● DATASET:
● ● ●

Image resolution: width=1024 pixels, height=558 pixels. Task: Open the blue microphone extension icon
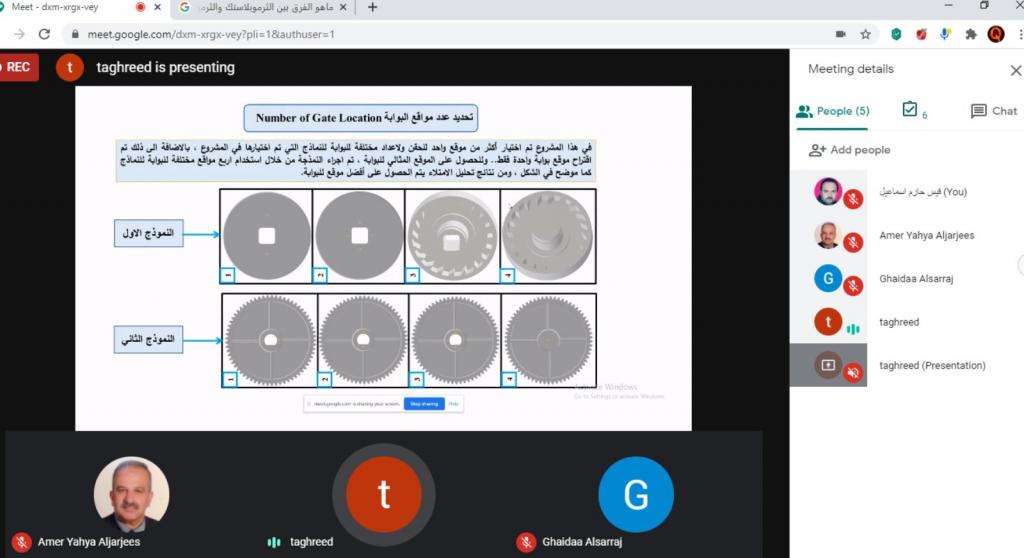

● ● ●

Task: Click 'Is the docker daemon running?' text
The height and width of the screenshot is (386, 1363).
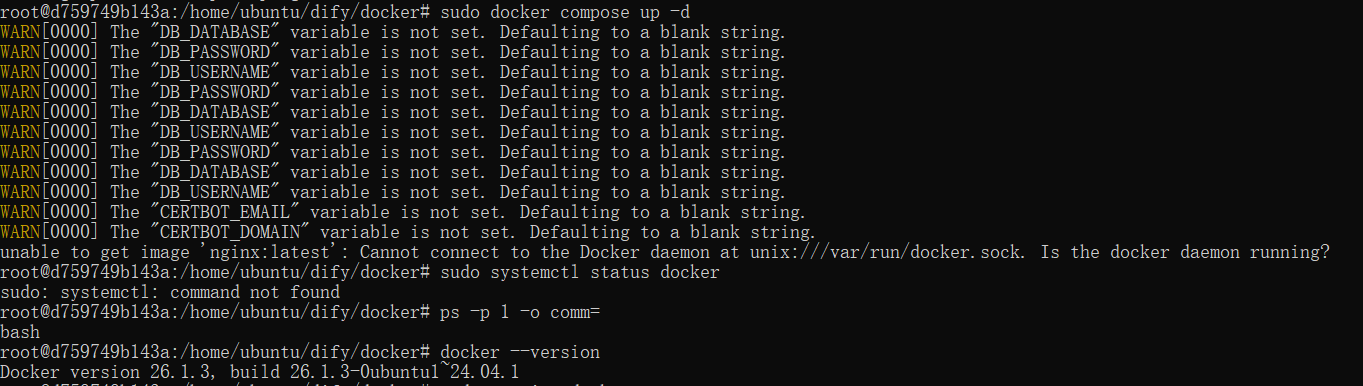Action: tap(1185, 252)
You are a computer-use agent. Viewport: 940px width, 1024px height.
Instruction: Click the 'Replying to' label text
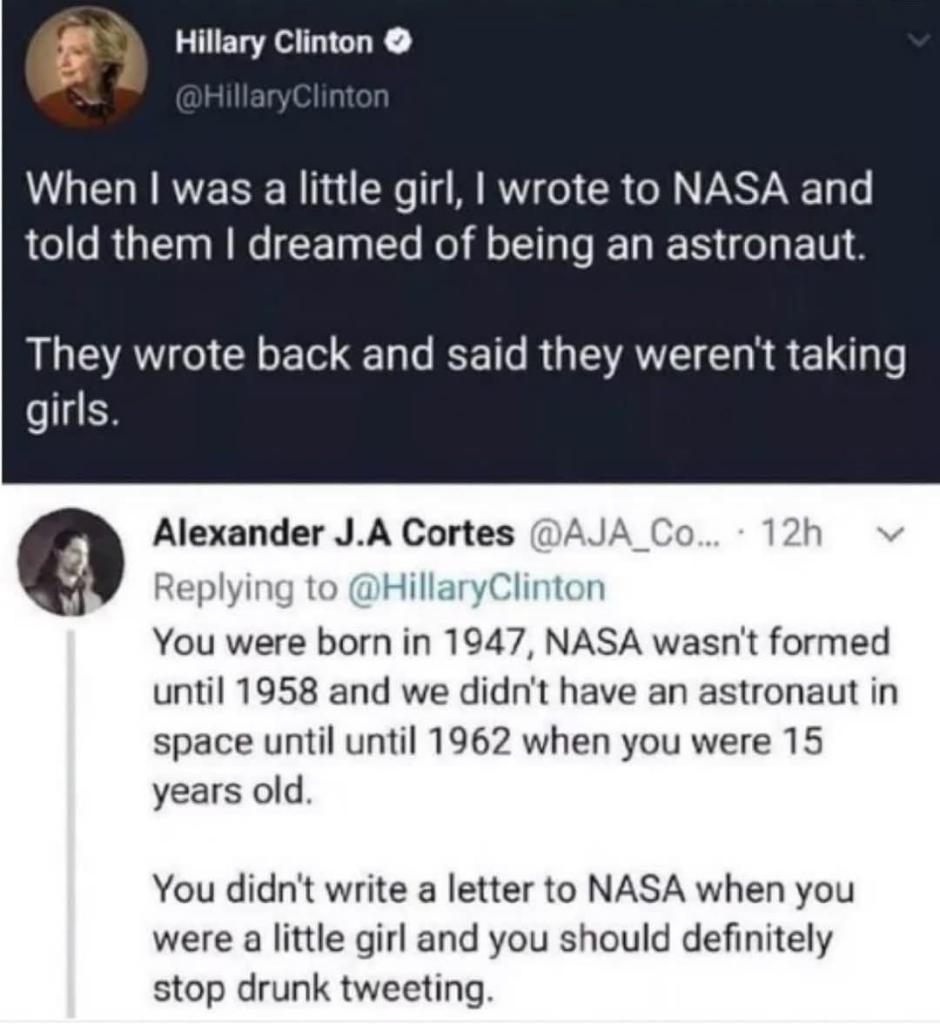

● ● ●

● EXERCISE DETAILS: State the number of lines holding the word "Task" in the listing. Add nothing else.

● ANSWER FOR THIS EXERCISE: 2